Sydney Airport refuses Labor billboard attacking corporate tax dodgers
Sydney Airport is refusing to display a billboard that denounces tax evasion by multinational companies.
The airport, which was last year forced to pay a $69 million settlement to the Australian Tax Office to end an audit of suspect tax deductions, claimed the proposed Labor billboard would contravene its policy on political advertising.
But the Labor Party, which tried to hoist the “pay their fair share” message on General Holmes Drive, was given a different explanation from APN Outdoor, owner of the billboard.
The party was told that Sydney Airport’s objection was not political but that it would cast multinationals in a negative light for business travellers arriving at Kingsford-Smith.
Correspondence obtained by Fairfax Media shows an APN Outdoor employee clearly stated that the issue hinged on a perceived smear on multinationals.
“The issue was less that it was political but that the creative addresses foreign multinationals in a negative light, and because it is placed near the airport it’s not the ideal location for that sort of message,” APN Outdoor said in an email sent to an intermediary that had booked the billboard.
But APN Outdoor chief executive Richard Herring said on Wednesday that the issue was Sydney Airport’s policy on political advertising.

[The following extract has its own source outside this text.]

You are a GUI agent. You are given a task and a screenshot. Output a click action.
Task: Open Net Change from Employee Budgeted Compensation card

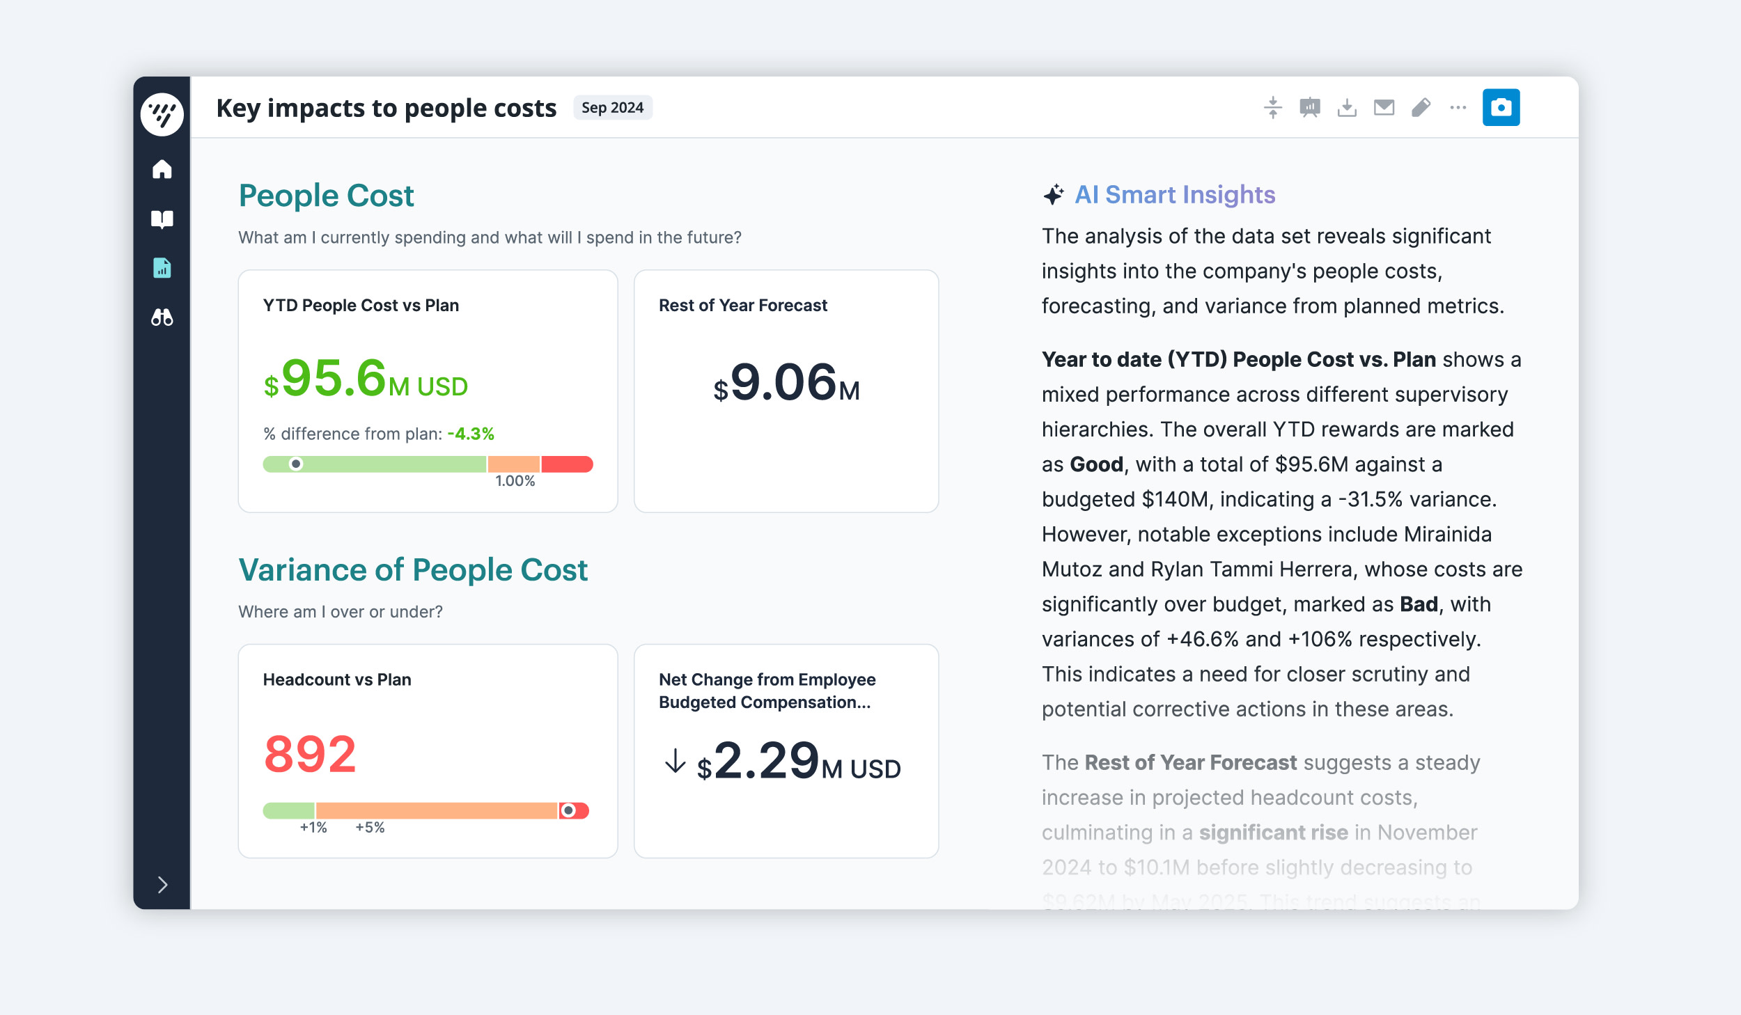click(786, 750)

After being shown the email, he said that a “junior employee” had presented their own interpretation but that explanation did “not represent the position of APN Outdoor or Sydney Airport”.

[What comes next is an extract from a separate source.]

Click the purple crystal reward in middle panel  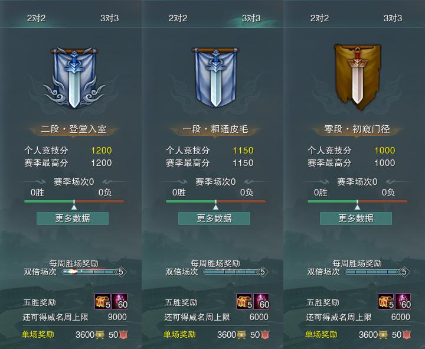pyautogui.click(x=261, y=301)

The ALP, which had used the same billboard on General Holmes Drive during the NSW state election campaign, had planned to reuse it as part of a snap campaign to capitalise on public anger at corporate tax evasion launched on Saturday.

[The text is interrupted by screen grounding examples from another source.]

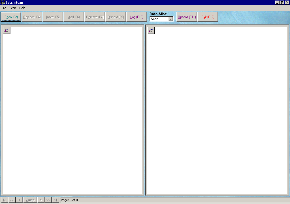Open the File menu
Screen dimensions: 290x204
pos(4,8)
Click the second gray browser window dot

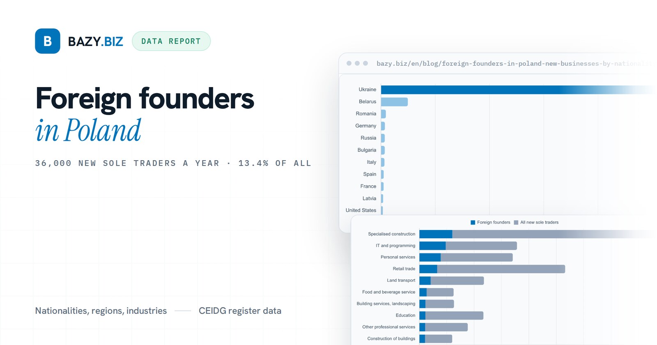pos(357,63)
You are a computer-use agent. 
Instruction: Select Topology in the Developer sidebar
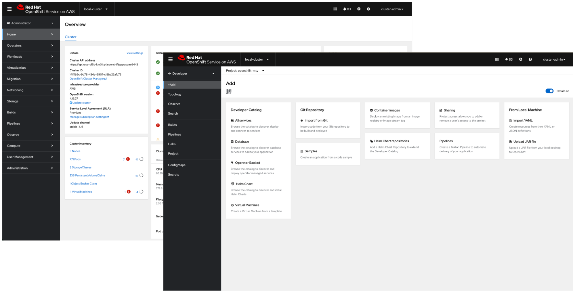(x=175, y=95)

Executives of Google, Apple and Microsoft conceded during public hearings of the Senate inquiry into corporate tax dodgers last week that they paid hardly any company tax in Australia despite earning billions of dollars in sales.
A spokeswoman for Sydney Airport insisted that the proposed message conflicted with an airport policy on political advertising.
The airport allows political messages to be displayed during election campaigns but, she said, the “concessionaire must not display any advertisement containing obscene or offensive material or any material with political, religious or racial overtones” outside campaign periods.
Mr Shorten said: “We need to be talking about this important issue, not censoring debate.
“It is not fair that Australians work hard and pay tax while big multinationals get to play by different rules. It is not fair that Australian businesses are paying more tax in Australia than big multinationals.”
Sydney Airport Corporation has maintained in recent years that it complies with all its tax obligations, but a Fairfax Media investigation found in 2013 that the airport, which took on high levels of debt after being sold to Macquarie Bank in 2002, paid no company tax in the decade between 2003 and 2013.
The company has argued that its “flow-through” structure, similar to a stapled property trust, passes the tax obligation on to investors.
Last year it was revealed that Sydney Airport had paid $69 million to the ATO to end an audit that raised questions over deductions claimed on billions of dollars’ worth of redeemable preference shares used to finance the business.